Microtis arenaria, commonly known as the notched onion orchid or pale onion orchid, is a species of orchid native to south-eastern Australia and New Zealand. It has a single hollow, onion-like leaf and up to sixty scented, crowded yellowish-green flowers. It is widespread and common, growing in a wide variety of habitats.

==Description==
Microtis arenaria is a terrestrial, perennial, deciduous, herb with an underground tuber and a single erect, smooth, tubular leaf 300-800 mm long and 6-7 mm wide. Between ten and sixty yellowish-green, fragrant flowers are crowded along a flowering stem 350-600 mm tall. The flowers are 3-3.5 mm long and 2-2.5 mm wide. The dorsal sepal is egg-shaped, 2.5 mm long and wide with its tip turned slightly upwards. The lateral sepals are 2.5 mm long, about 1 mm wide with their tips rolled under. The petals are lance-shaped but curved, about 2 mm long, 1 mm wide and are held under the dorsal sepal. The labellum curves downwards and is 2-2.5 mm long, about 1.3 mm wide with scalloped edges and a shallow notch at the tip between two prominent lobes. There is an irregularly-shaped callus in the centre of the labellum. Flowering occurs from September to January.

==Taxonomy and naming==
Microtis arenaria was first formally described in 1840 by John Lindley and the description was published in The Genera and Species of Orchidaceous Plants. The specific epithet (arenaria) is a Latin word meaning "sandy".

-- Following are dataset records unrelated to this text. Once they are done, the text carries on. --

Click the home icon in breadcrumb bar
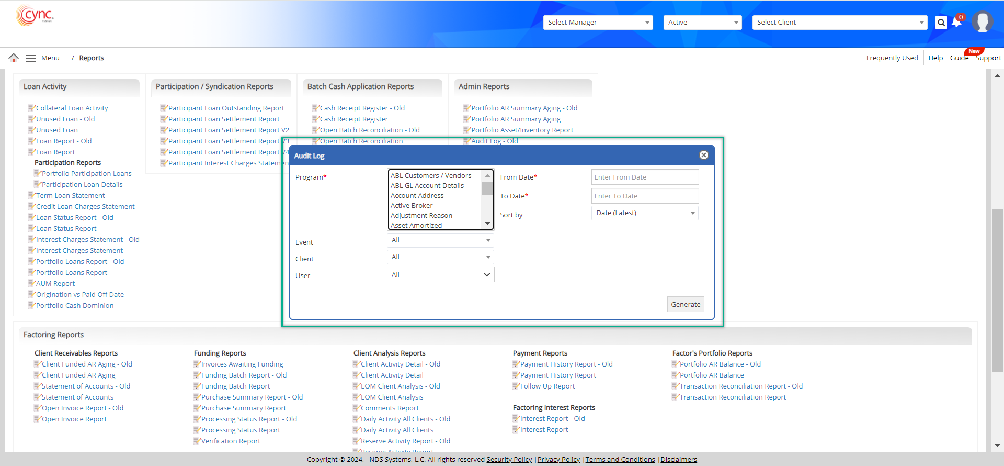This screenshot has height=466, width=1004. click(x=14, y=58)
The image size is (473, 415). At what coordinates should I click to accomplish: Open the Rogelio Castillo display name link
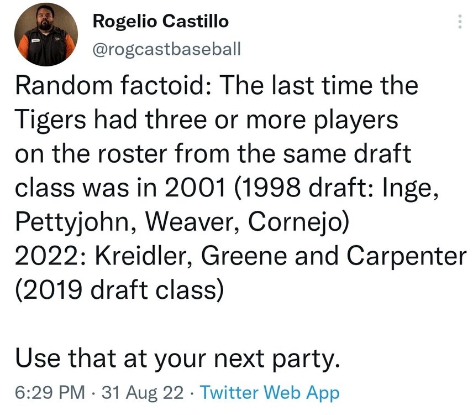coord(160,22)
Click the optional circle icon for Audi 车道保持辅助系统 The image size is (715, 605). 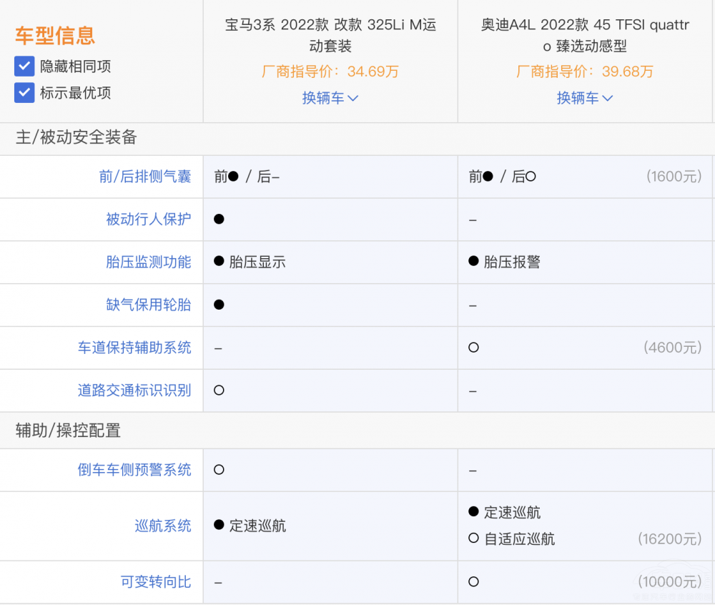(x=473, y=348)
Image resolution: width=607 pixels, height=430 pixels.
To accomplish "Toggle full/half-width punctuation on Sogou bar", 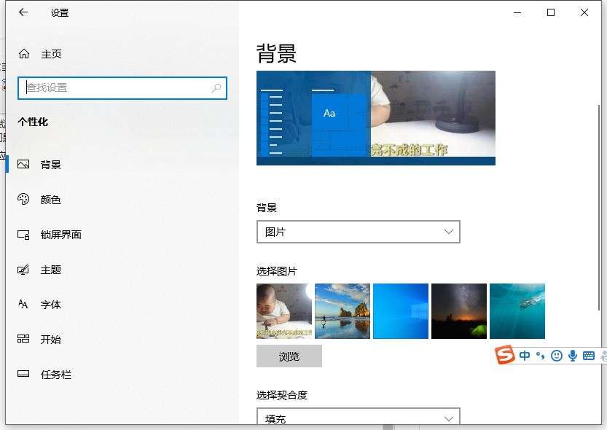I will pos(539,356).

==Distribution and habitat==
The pale onion orchid is widespread and common in south-eastern New South Wales, throughout Victoria, Tasmania and south-eastern South Australia. It grows in a range of habitats from sandhills to rocky inland outcrops but is most common in coastal sand. Microtis arenaria also occurs on the North Island of New Zealand.